Stated task:
Return the lines from the one with "Select the Salón-comedor-cocina" to the one with "Select the round", copying them without any change.

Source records
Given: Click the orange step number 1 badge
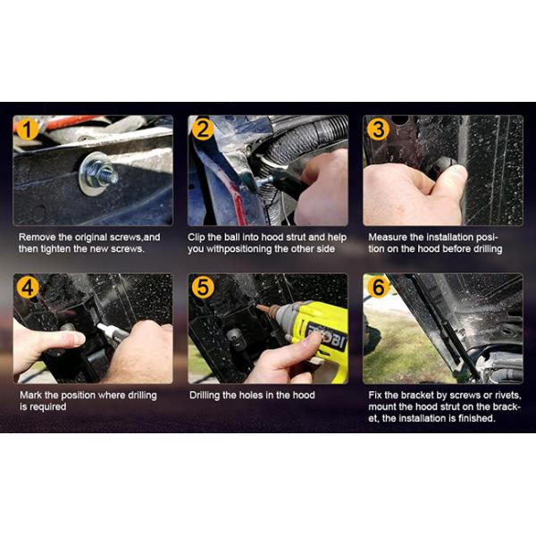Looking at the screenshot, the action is (x=27, y=130).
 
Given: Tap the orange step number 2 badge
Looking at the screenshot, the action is (x=203, y=130).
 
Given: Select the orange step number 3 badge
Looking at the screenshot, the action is (x=378, y=130).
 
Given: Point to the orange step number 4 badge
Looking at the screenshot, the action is (x=27, y=287).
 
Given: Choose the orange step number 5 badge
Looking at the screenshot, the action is (x=203, y=287).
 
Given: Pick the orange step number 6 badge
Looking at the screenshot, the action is (x=378, y=287).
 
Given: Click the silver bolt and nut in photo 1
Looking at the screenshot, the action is (x=99, y=173).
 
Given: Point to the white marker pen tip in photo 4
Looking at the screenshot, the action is (x=100, y=326).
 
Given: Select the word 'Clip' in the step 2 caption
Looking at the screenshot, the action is (x=196, y=238).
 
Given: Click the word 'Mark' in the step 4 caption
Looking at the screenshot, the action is (x=30, y=395).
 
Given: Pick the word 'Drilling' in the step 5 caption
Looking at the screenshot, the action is (x=205, y=396).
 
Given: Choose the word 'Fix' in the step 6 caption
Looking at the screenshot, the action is (x=375, y=395).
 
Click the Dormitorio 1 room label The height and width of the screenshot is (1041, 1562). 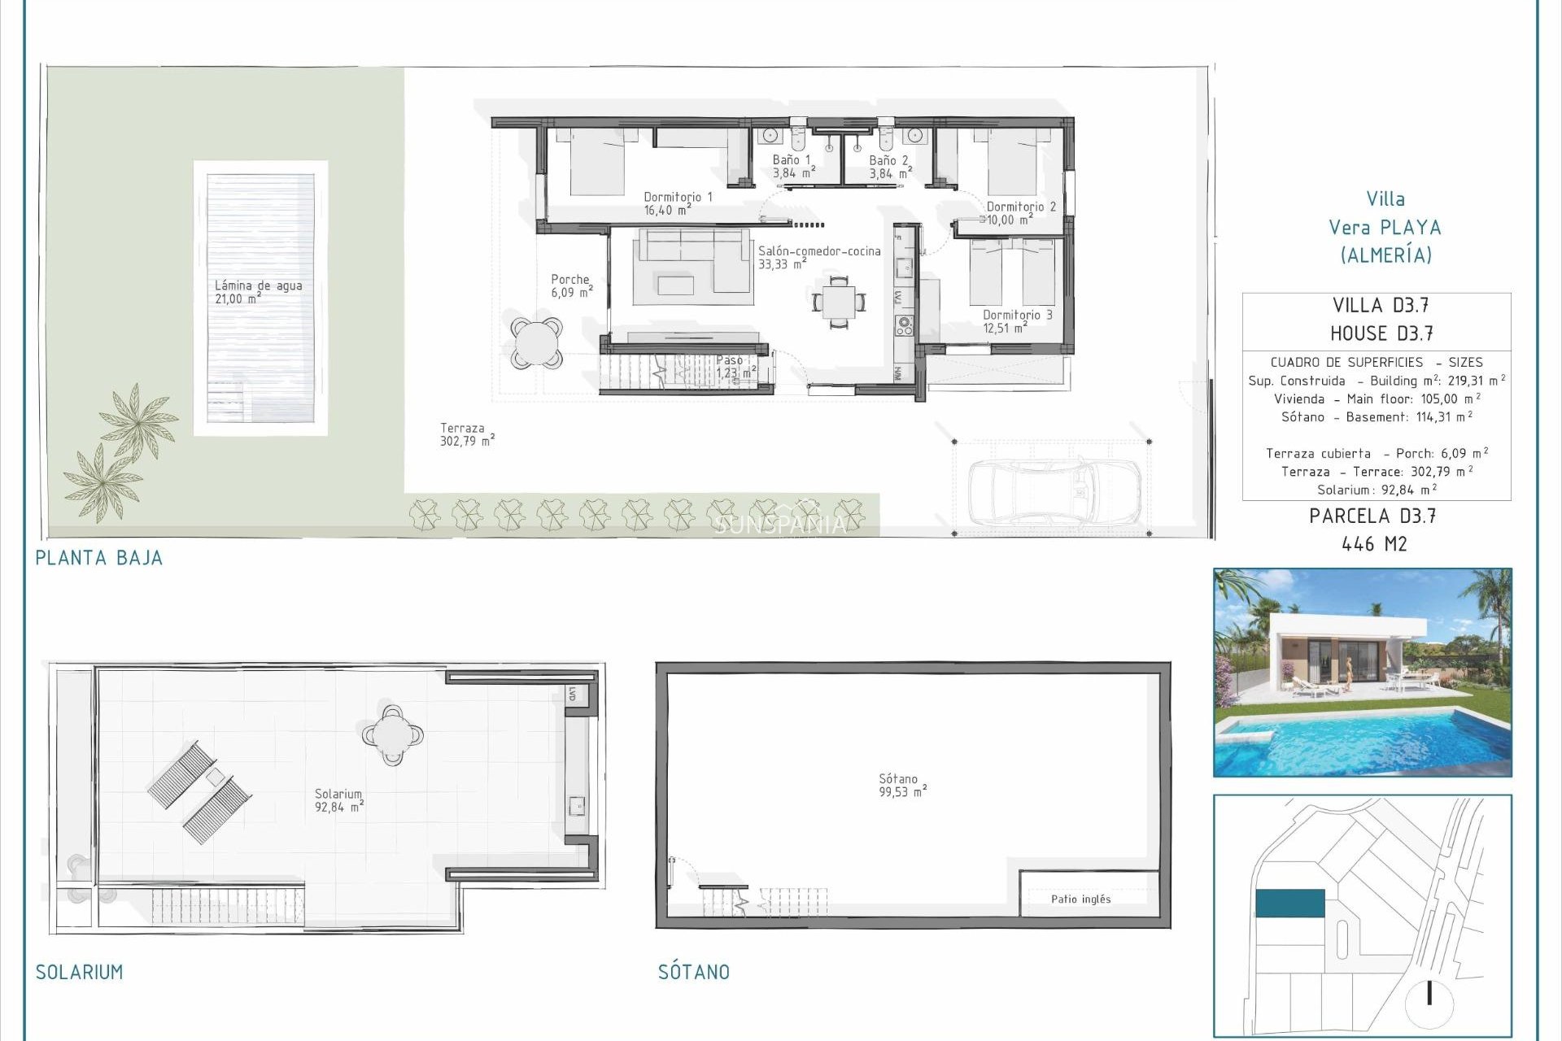coord(677,203)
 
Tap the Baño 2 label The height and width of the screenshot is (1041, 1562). coord(889,167)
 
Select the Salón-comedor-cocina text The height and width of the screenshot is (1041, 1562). coord(818,257)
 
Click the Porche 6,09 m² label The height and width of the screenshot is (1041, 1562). coord(571,285)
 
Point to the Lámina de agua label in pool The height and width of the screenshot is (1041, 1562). coord(258,291)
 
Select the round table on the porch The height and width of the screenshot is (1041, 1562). coord(537,342)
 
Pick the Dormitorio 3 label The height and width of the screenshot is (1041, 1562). coord(1016,321)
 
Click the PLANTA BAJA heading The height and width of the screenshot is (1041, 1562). coord(98,558)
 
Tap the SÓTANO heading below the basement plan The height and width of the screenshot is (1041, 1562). coord(693,972)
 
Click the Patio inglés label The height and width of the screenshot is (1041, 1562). coord(1080,899)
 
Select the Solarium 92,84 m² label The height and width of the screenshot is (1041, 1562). coord(338,800)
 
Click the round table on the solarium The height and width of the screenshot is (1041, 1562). coord(393,735)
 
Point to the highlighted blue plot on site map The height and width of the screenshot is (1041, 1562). coord(1289,903)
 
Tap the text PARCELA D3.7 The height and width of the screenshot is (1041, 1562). coord(1372,516)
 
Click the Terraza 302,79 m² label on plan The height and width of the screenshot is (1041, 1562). coord(466,434)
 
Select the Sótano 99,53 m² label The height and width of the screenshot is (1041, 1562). coord(901,785)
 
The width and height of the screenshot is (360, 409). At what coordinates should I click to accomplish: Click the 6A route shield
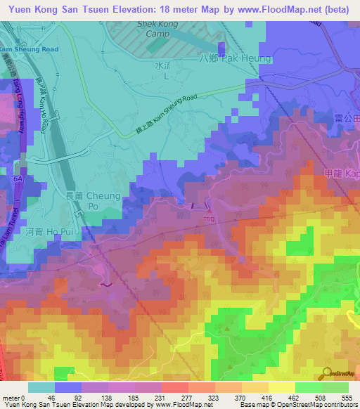point(18,179)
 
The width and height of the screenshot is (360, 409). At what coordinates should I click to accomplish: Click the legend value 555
point(345,397)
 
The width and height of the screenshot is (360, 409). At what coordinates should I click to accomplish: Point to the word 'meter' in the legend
point(11,397)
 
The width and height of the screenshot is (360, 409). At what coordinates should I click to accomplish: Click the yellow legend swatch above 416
point(282,387)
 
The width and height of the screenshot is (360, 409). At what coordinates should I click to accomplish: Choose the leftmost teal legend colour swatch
point(41,387)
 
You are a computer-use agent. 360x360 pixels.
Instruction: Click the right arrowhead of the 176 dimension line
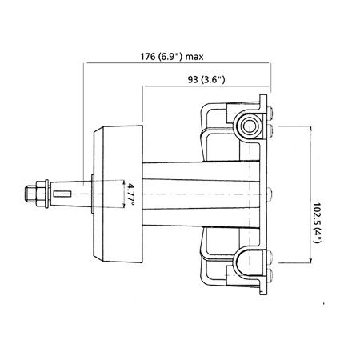[270, 65]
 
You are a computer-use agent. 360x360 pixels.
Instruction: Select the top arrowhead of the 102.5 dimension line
[310, 126]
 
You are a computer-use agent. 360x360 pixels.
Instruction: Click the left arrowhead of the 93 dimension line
[146, 86]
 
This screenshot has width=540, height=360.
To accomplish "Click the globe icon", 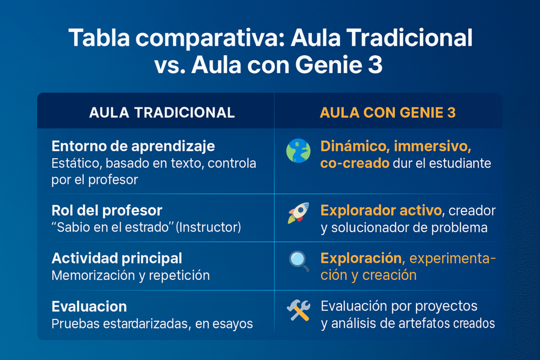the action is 298,151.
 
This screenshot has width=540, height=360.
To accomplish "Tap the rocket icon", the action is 298,213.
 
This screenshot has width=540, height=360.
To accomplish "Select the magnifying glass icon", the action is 299,261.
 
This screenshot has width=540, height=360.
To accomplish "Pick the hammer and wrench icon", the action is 298,310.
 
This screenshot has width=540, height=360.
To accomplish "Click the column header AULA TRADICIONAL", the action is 162,113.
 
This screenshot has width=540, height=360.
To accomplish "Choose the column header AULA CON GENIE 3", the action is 388,113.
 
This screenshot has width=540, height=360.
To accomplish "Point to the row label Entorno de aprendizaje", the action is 133,147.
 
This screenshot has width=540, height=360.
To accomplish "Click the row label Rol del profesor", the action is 107,210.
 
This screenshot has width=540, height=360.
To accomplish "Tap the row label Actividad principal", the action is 117,258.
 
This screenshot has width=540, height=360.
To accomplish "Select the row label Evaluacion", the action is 89,306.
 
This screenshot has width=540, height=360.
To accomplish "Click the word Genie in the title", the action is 329,65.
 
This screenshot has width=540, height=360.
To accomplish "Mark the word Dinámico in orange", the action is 355,147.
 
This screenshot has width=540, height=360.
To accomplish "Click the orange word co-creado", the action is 355,163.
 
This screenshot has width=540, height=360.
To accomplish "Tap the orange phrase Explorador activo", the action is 381,210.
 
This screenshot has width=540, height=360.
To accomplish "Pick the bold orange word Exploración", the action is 361,258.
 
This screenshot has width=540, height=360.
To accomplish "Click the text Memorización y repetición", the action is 131,275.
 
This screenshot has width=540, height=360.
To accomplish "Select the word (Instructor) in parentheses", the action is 208,227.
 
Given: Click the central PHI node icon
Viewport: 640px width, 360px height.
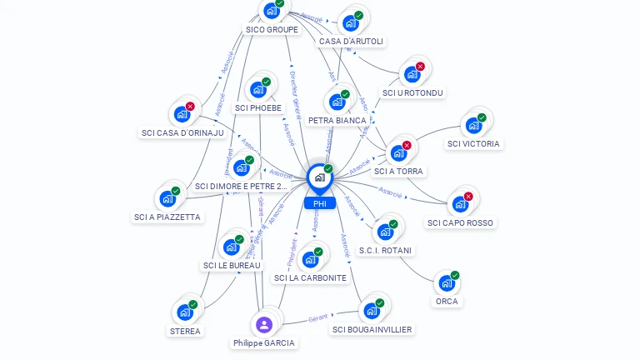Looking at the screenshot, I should coord(319,178).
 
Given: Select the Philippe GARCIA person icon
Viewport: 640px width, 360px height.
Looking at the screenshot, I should coord(264,324).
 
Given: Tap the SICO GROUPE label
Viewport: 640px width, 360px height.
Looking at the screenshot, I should coord(272,29).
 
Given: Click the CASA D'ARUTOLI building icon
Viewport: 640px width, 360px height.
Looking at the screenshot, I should coord(350,23).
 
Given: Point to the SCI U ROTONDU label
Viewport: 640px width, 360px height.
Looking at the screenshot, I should coord(412,92).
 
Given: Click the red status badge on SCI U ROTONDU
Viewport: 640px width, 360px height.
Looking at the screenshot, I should coord(420,66).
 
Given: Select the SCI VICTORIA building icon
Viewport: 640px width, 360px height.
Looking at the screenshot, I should coord(473,126).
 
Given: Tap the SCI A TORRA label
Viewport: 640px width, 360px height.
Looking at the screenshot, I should coord(398,171).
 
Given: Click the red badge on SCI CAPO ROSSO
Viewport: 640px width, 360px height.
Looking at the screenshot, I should coord(468,197).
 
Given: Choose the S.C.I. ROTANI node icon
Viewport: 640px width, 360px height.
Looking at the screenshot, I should coord(384,232).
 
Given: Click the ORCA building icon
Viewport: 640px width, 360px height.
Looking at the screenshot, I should coord(447,283).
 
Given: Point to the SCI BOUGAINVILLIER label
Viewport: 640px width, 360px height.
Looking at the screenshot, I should coord(372,329).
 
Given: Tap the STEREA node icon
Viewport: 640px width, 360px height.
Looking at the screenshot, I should coord(184,312).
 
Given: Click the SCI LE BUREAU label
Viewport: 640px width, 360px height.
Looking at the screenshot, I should coord(232,265).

In response:
Select the Salón-comedor-cocina text The height and width of the screenshot is (1041, 1562). coord(818,257)
 
Click the Porche 6,09 m² label The height and width of the screenshot is (1041, 1562). coord(571,285)
 
Point to the Lámina de agua label in pool The height and width of the screenshot is (1041, 1562). coord(258,291)
 
Select the round table on the porch The height and width of the screenshot is (1041, 1562). coord(537,342)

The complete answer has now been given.